Kimyasal maddeler en büyük tehdit
Molozların içinde sadece beton yok. Uzmanlara göre izolasyon malzemesinde kullanılan kimyasallardan demire, plastikten asbeste kadar birçok zararlı madde molozların arasında bulunuyor.
Bu maddelerin içme ya da sulama suyu kaynaklarına karışması, tarım arazilerine ve hayvanların üreme bölgelerine bırakılması insan sağlığını ve çevreyi büyük oranda olumsuz etkileyebilir. Prof. Dr. Barış Çallı süreci uzun vadeli düşünerek yönetmek gerektiğinin altını çizerek ekliyor:
“Oradaki sulak alanlar veya temiz su kaynakları, yer altı suyu kaynakları, tarım toprakları gözetilmeden bu moloz atıkları dökülürse tarım etkilenir, yeraltı suları etkilenir. İnsanlar susuzlukla karşı karşıya kalabilir.
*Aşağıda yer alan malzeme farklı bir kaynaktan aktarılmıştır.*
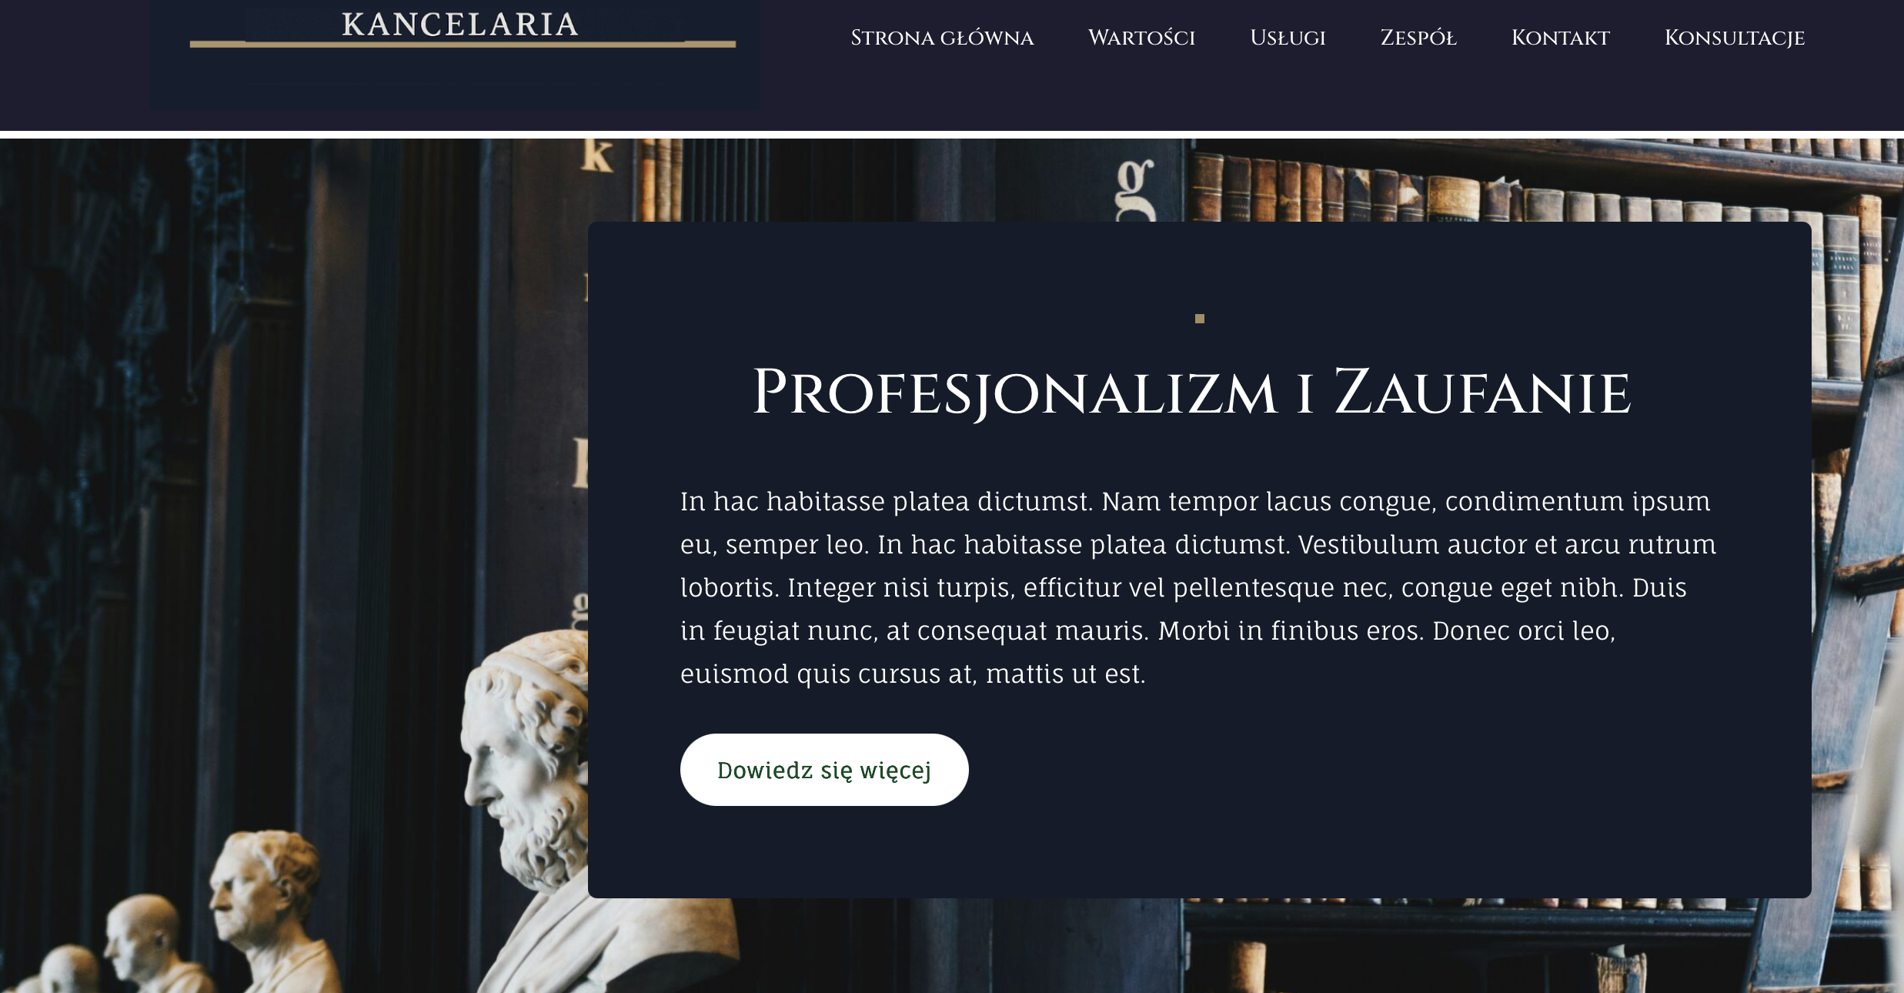1904x993 pixels.
Task: Click the white divider strip below header
Action: [952, 135]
Acımız çok büyük ama o ilk şaşkınlığı atıp, uzun vadede o bölgede tekrardan 13 milyon insanın yaşayacağını düşünerek insanları olumsuz etkileyecek, uzun vadede çevre felaketlerine yol açacak adımlar atmadan bu yıkıntı atığını çok doğru bir şekilde yönetmemiz gerekiyor.”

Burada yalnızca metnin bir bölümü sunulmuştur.